Goal: use priviledge escalation to gain root access to the target machine.
Hint: The IP address to the target machine is given right away.

---

Target IP Address: 192.168.1.108

---

1. The Target Machine
   
   As the hint states above, we are given the target machine’s IP address right away.
   

2. Netdiscover
   
   Even though I know what the target machine’s IP address, I still want to verify that I can find the target machine through my attacking machine.
   

   

   As we can see, there are 4 ports open. More importantly, two of those ports are 22 - ssh, and 80 - http.
   

3. Nmap
   
   I ran an nmap command to scan the target network to see what could be revealed.
   

   

   From the results I see that there are two ports that are open. Port 22 - ssh and port 80 - http. I also see that there is a robots.txt and a disallow secret.txt.
   

4. Port 80 - HTTP
   
   Now that I know that port 80 is open I typed in the IP address to see what would show up in the browser.
   

   

   As I read through the page I see that there is another hint given. I now have the user name.
   

5. robots.txt
   
   From there I went to the robots.txt extension. As found earlier in the nmap scan secret.txt is supposed to be disallowed. But let’s test it anyway.
   

   

6. secret.txt
   
   Now I see why secret.txt was supposed to be disallowed. It looks like there is encoded base64 hidden on this page. So I will try to use it.
   

   

7. Base64 Decode

   There are many ways that base64 can be decoded.

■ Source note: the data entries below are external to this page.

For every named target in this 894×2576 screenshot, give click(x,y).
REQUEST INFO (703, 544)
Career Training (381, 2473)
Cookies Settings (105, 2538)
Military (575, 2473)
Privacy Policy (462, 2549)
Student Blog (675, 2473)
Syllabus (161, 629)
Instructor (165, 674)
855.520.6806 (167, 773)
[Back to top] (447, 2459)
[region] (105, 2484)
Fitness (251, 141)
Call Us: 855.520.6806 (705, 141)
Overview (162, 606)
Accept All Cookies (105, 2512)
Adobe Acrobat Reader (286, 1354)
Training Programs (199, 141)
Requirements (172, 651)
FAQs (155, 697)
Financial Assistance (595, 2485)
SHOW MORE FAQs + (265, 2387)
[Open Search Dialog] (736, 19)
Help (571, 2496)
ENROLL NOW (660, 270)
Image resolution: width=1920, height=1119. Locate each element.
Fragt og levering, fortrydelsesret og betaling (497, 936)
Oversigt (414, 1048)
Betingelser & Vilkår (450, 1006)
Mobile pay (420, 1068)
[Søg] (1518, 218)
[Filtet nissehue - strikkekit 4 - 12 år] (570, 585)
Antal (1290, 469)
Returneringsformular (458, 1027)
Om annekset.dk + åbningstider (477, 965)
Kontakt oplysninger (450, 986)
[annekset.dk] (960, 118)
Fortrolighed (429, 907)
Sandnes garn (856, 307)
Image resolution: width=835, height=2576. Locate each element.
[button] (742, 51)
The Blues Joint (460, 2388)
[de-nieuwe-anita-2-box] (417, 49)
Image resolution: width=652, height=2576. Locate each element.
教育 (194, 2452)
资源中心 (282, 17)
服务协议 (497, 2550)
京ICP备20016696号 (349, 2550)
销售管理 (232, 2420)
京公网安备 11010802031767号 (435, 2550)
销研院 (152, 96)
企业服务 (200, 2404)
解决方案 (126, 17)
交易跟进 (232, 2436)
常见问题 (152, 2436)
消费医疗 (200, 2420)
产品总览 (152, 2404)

I chose to decode it within the CLI using the echo command in conjunction with the base64 command.
   

   

   The base64 decoded and it seems to to be an SSH private key.
   

   

8. Saving the key in a text file

   Using the cat command I saved the private key inside of a .txt file.
   

   

9. SSH
   
   

   I then used the file that held the key and tried to login as the oscp user to gain access to the target machine. But it didn’t work out to well. So I had to find an alternate route.
   

   

10. SSH 2.0
    
    

    I went back to the original base64 characters that were found from the secret.txt url. I then saved it into a text file without decoding it first.
    

    

    I then use the cat command in conjunction with the tr command and then saved it as a new .txt file. The tr command is used to remove unneeded spacing and characters inside of the text input into the file. The -d option deletes characters in the first set from the output. And, ‘\n’ creates a newline after n.
    

    

    This then creates a new file. From there I created a new file again but this time decoded the base64 at the same time.

    

    Now that I have a new file with the secret.txt information decoded from base64 I then need to change to permissions so that owner/creater have read and write access but no one else does.
    

    

    Then I retry ssh with the new file. And it worked this time!
    

    

11. Privilege Escalation
    
    

    Now that I am inside of the target machine, I need to see what kind of privilges I have. I use the id command and it shows that I am apart of the group permissions.
    

    

    I then use a simple privilege escalation command to see if my privileges change. They have I am now root.
    

    

12. Root Directory
    
    

    Now that I am root I change directories to the root directory. And then list what is inside. Looks like there is a flag.txt file which is probably what I need to give me the flag.
    

    

    I then open flag.txt and there it is. The flag!